Il note des rendements en berne cette année pour le maïs grain, à l’image de 2019, à 89,4 q/ha, et une production prévue à 13,6 Mt. Les maïs irrigués remontent la moyenne. « En irrigué, les résultats sont corrects, voire très bons. En pluvial, les rendements sont mauvais dans l’ensemble », complète-t-il. Il compte par ailleurs 50 000 ha de transfert, c’est-à-dire de maïs grain récolté en fourrage. « Malgré des économies de séchage, la rentabilité n’est pas au rendez-vous. »

Des craintes de tensions sur les semences

Une hausse des surfaces est également observée en maïs semence, de 17 % sur un an, à 80 400 ha en 2020. « La sécheresse et la chaleur en juillet et août ont pénalisé les fécondations. Le résultat technique est à 90 % de l’objectif. L’Europe est aussi en dessous de l’objectif, ce qui risque d’entraîner des tensions sur la semence pour quelques variétés. »

 

23 000 ha de maïs doux ont été implantés en 2020 (soit +3 % par rapport à 2019). « Les semis plus tardifs ont souffert de la sécheresse. Près de 4 000 ha ont été couchés ou versés par les excès d’eau et de vent à la fin de septembre et au début d’octobre. Les conditions de récoltes sont difficiles. » Le résultat global est à 95 % de l’objectif.

Un marché dynamique, pour l’instant

« Depuis la mi-août, le maïs est sur une dynamique de hausse des prix, rapporte Arthur Boy, chargé de mission au service économique de l’AGPM. Des difficultés risquent cependant de persister en termes de chiffre d’affaires moyen, estimés en retrait de 1,2 % par rapport à la moyenne quinquennale pour les exploitations maïsicoles, les producteurs ayant eu des accidents à cause de la sécheresse. Cette campagne reste assez similaire à 2019. »

 

Avec les nouvelles estimations de production aux États-Unis, les perspectives s’avèrent « plus saines » au niveau mondial. « En début de campagne, les États-Unis prévoyaient une récolte importante, dans un contexte de Covid où les secteurs de l’industrie et de l’éthanol sont déprimés, précise Arthur Boy.
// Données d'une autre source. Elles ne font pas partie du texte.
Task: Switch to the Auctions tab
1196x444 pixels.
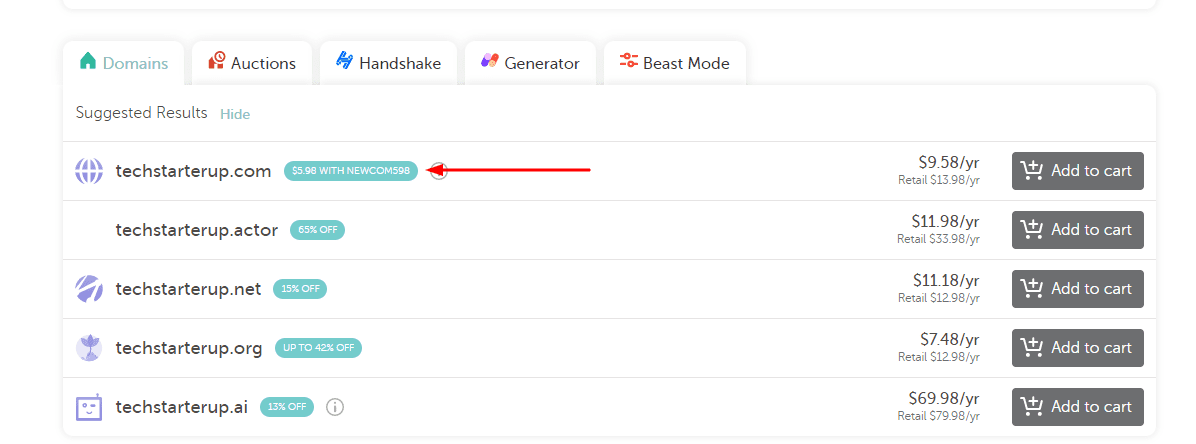Action: tap(252, 63)
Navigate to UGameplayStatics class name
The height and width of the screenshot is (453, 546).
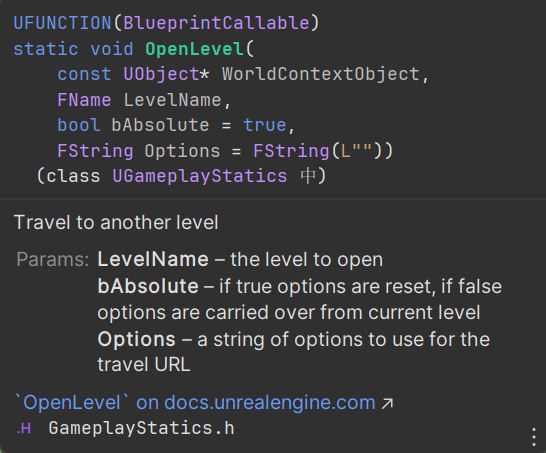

De forts stocks de report étaient attendus. La Corn-Belt a cependant souffert de la sécheresse et une tempête a endommagé 3 Mha dans l’Iowa. Le potentiel de production américain a ainsi été revu à la baisse. » Si la demande domestique américaine reste terne, notamment en éthanol, la demande chinoise est bien présente.

 

« La Chine importe habituellement 4 Mt de maïs. Cette année, on s’attend à 15-20 Mt, importées des États-Unis », explique Arthur Boy. Des incertitudes sur l’ampleur de la demande chinoise demeurent cependant. Par ailleurs, un risque de volatilité des cours subsiste, lié à la reprise de l’épidémie de Covid. « Le phénomène la Niña s’installe de plus en Amérique du Sud, ce qui pourrait impacter les semis », explique l’expert.

 

L’Union européenne reste le premier importateur mondial de maïs, avec 20 Mt. « À l’heure de l’épidémie, cela pose la question de la souveraineté alimentaire », souligne Arthur Boy.